June 21, 2018

G76: Red Sox 9, Twins 2

Red Sox - 000 110 331 - 9 16  0
Twins   - 000 000 002 - 2  4  0
Rick Porcello (7-1-0-1-5, 97) was outstanding, retiring the last 16 batters he faced. Only one Minnesota runner reached second base in the first eight innings. Meanwhile, seven Red Sox batters had at least two hits.

Xander Bogaerts's two-run double in the seventh increased the Red Sox's lead from 2-0 to 4-0 and they added on from there, although even a two-run lead felt comfortable the way Porcello was dealing.

Porcello allowed three baserunners, all of them with two outs. With two down in the first, he hit Eduardo Escobar in the right elbow with a pitch. Escobar coped with the pain for a few innings before leaving the game after striking out in the third. Logan Morrison followed the HBP with a hard single to left, but Robbie Grossman grounded out. Porcello walked Ryan Lamarre with two outs in the second. And that was the Twins' last baserunner until Lamarre singled off Hector Velazquez in the eighth.

Mitch Moreland walked to start the fourth and, after two were out, singles by Brock Holt and Sandy Leon (who reached base four times) brought him around to score. Mookie Betts belted his 19th home run on Kyle Gibson's (6-7-2-3-5, 105) first pitch of the fifth. Gibson allowed three singles in the inning, but escaped further damage when Rafael Devers popped to second and Holt grounded to second.

The Red Sox scored their final seven runs against Minnesota's bullpen. Ryan Pressly got Andrew Benintendi looking in the seventh, but J.D. Martinez singled to right-center, Moreland walked, and Bogaerts (on an 0-2 count) doubled over Grossman's head in left. Taylor Rogers allowed another run to score on Devers's groundout.

Matt Belisle was battered in the eighth. Leon singled to right and Jackie Bradley struck out.
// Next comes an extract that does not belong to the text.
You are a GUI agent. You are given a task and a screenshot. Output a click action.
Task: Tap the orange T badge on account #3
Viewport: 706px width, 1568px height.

Betts smoked a liner to left, but Grossman made a leaping catch on the track. Benintendi clubbed a two-run homer towards the second deck in right-center, where a fan on the railing tried catching the ball in his cap. He failed, losing the ball and watching his cap float down to the warning track.

Martinez doubled off the wall in right and Moreland doubled to left-center. Boston led 8-0 and had outhit the Twins 13-1. Holt doubled in the ninth and scored on Bradley's single.

Velazquez gave up a single and a double to start the ninth. A groundout and a sac fly ruined the shutout bid. But the Red Sox head home on a good note. Their next opponents - at Fenway Park - are the Mariners and Angels.

MFY Watch: The Yankees held off the Mariners 4-3, so Boston remains 2 GB.

Twins Feed Watch (and Listen):
I spent the afternoon with Dick Bremer and Jack Morris. First of all, Morris cannot shut up. As soon as Bremer stopped calling a pitch, Morris started talking and he did not stop until Bremer had to announce the next pitch. Nothing he said was horrible, but it was constant. There was absolutely no chance for a viewer to relax and think about the game. Morris's favourite word is "wheelhouse", which he said five times by the end of the third inning.

When Porcello hit Escobar in the elbow in the first inning, Bremer noted: "I'm not implying anything, but Rick Porcello has better control than that" and he said we'll have to see how the game "unfolds from here". (This is the baseball equivalent of "I'm not racist, but ...")

In the fourth, Morris offered the opinion that every player ends the season with his stats right where they are usually are. I previously had been under the impression that players can sometimes have good years or bad years, maybe even "a career year", but Morris says they don't. They generally have the same year every season throughout their careers.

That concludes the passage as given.